_Work task_
Return each entry word for word. Leave the images out.

_Data under study_
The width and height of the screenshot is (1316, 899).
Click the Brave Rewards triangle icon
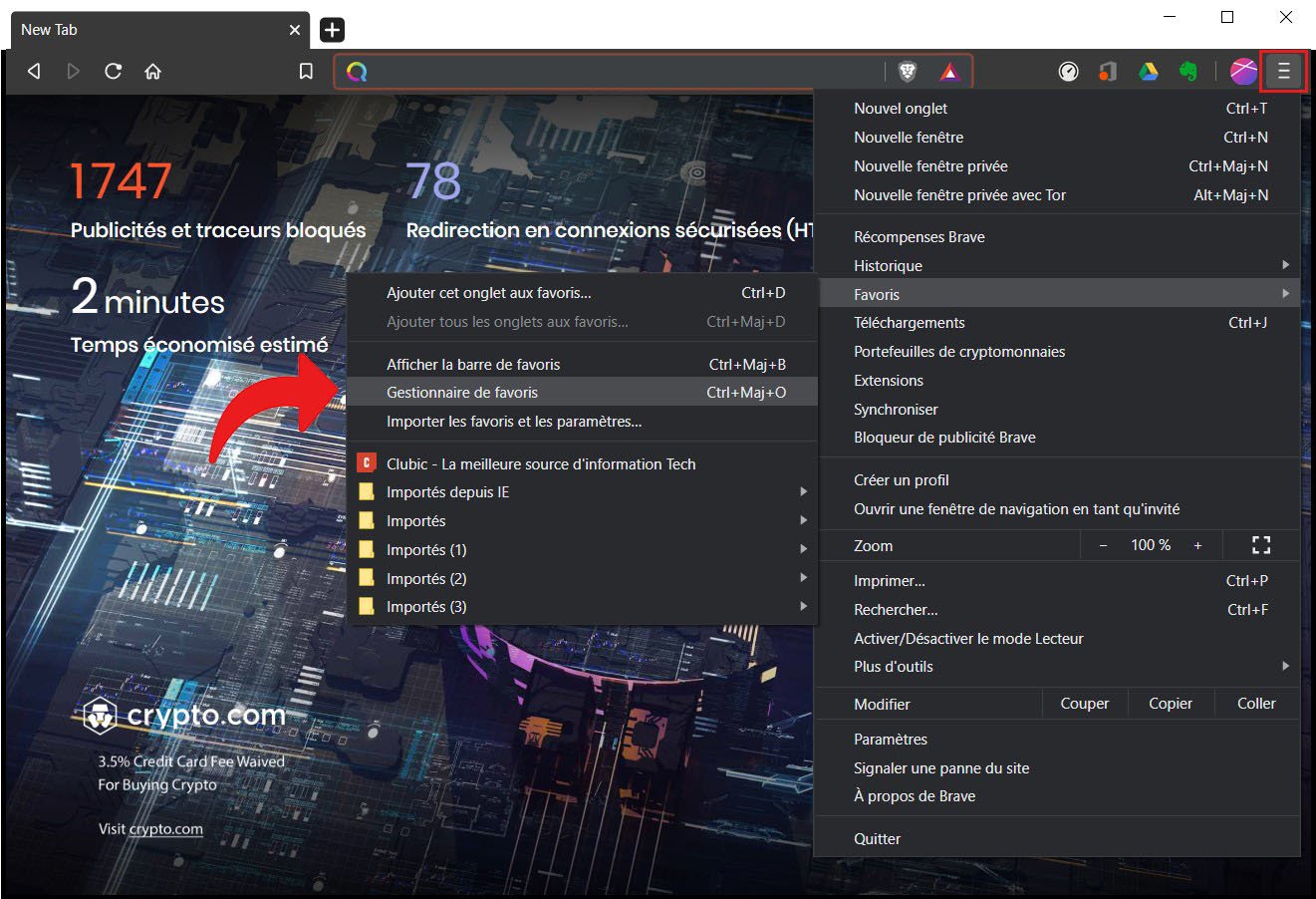point(949,71)
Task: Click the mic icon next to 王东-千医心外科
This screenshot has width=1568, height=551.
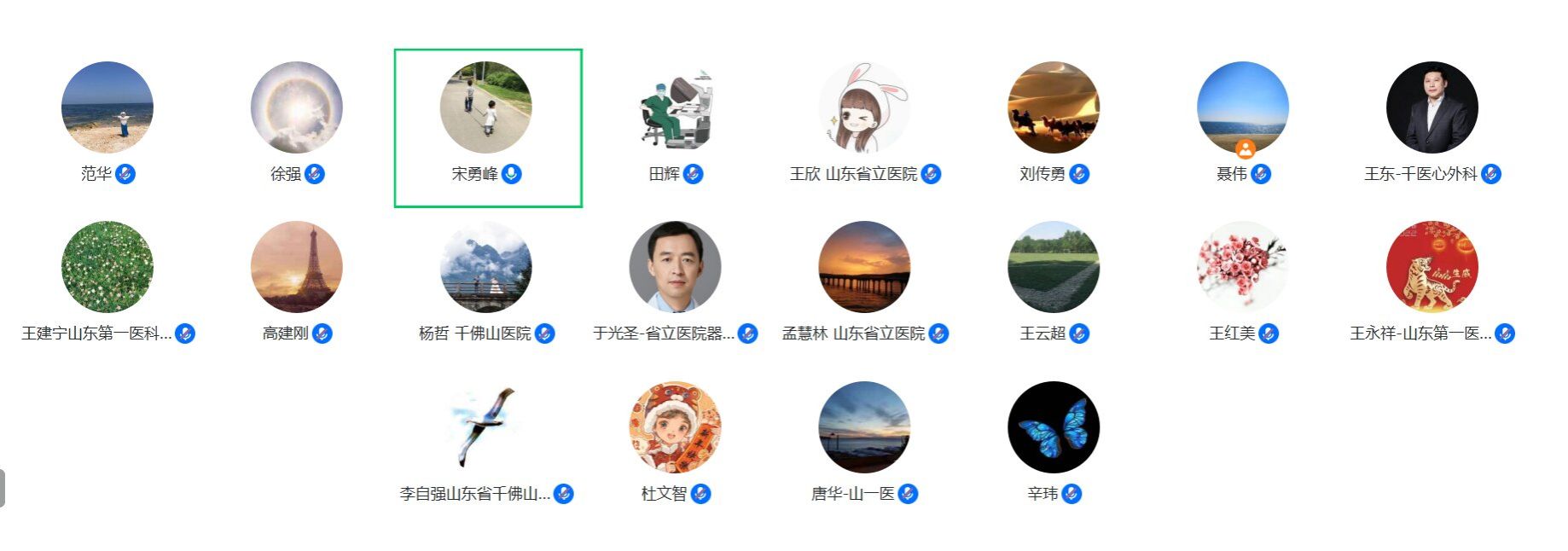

_Exercise output_
The width and height of the screenshot is (1316, 899).
Click the Brave Rewards triangle icon
point(949,71)
Task: Click the mic icon next to 王东-千医心外科
This screenshot has width=1568, height=551.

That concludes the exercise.